Your instructions
All of the data should be restated exactly as it stands.

Stored items from a collection
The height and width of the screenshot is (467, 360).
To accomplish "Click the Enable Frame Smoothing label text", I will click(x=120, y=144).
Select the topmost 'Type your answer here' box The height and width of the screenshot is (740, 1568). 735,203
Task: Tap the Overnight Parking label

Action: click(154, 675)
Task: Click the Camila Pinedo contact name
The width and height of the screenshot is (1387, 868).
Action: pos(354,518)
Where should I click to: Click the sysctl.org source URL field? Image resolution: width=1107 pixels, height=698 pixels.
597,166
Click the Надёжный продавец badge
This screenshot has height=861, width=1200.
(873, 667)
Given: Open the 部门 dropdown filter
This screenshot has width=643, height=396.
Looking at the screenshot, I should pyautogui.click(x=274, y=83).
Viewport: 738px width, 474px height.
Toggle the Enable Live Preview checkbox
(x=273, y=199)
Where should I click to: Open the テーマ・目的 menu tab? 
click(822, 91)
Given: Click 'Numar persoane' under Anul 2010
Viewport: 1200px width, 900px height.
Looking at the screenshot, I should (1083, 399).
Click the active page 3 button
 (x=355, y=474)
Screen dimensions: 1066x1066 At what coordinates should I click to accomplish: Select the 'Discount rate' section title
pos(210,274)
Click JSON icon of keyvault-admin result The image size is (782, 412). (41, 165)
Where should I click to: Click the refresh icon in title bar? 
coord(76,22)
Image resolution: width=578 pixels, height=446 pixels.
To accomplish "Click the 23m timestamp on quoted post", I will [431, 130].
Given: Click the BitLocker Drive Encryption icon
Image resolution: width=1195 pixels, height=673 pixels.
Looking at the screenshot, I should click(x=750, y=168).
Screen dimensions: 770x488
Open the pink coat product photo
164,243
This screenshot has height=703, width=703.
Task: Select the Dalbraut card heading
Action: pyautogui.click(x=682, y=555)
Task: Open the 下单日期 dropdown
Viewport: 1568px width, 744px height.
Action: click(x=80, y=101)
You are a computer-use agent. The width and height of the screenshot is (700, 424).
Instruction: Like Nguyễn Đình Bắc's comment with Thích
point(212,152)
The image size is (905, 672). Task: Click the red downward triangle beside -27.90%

Exercise output
The height and width of the screenshot is (467, 360).
To accomplish "Click the Enable Frame Smoothing label text", I will click(x=120, y=144).
Select the topmost 'Type your answer here' box The height and width of the screenshot is (740, 1568). 735,203
Task: Tap the Overnight Parking label

Action: click(154, 675)
Task: Click the Camila Pinedo contact name
The width and height of the screenshot is (1387, 868).
Action: pos(354,518)
Where should I click to: Click the sysctl.org source URL field? Image resolution: width=1107 pixels, height=698 pixels.
597,166
Click the Надёжный продавец badge
This screenshot has height=861, width=1200.
(873, 667)
Given: Open the 部门 dropdown filter
This screenshot has width=643, height=396.
Looking at the screenshot, I should pyautogui.click(x=274, y=83).
Viewport: 738px width, 474px height.
Toggle the Enable Live Preview checkbox
(x=273, y=199)
Where should I click to: Open the テーマ・目的 menu tab? 
click(822, 91)
Given: Click 'Numar persoane' under Anul 2010
Viewport: 1200px width, 900px height.
Looking at the screenshot, I should (1083, 399).
Click the active page 3 button
 (x=355, y=474)
Screen dimensions: 1066x1066 At what coordinates should I click to accomplish: Select the 'Discount rate' section title
pos(210,274)
Click JSON icon of keyvault-admin result The image size is (782, 412). (41, 165)
Where should I click to: Click the refresh icon in title bar? 
coord(76,22)
Image resolution: width=578 pixels, height=446 pixels.
To accomplish "Click the 23m timestamp on quoted post", I will [431, 130].
Given: Click the BitLocker Drive Encryption icon
Image resolution: width=1195 pixels, height=673 pixels.
Looking at the screenshot, I should click(x=750, y=168).
Screen dimensions: 770x488
Open the pink coat product photo
164,243
This screenshot has height=703, width=703.
Task: Select the Dalbraut card heading
Action: pyautogui.click(x=682, y=555)
Task: Open the 下单日期 dropdown
Viewport: 1568px width, 744px height.
Action: click(x=80, y=101)
You are a computer-use agent. The width and height of the screenshot is (700, 424).
Instruction: Like Nguyễn Đình Bắc's comment with Thích
point(212,152)
The image size is (905, 672). Task: Click the red downward triangle beside -27.90%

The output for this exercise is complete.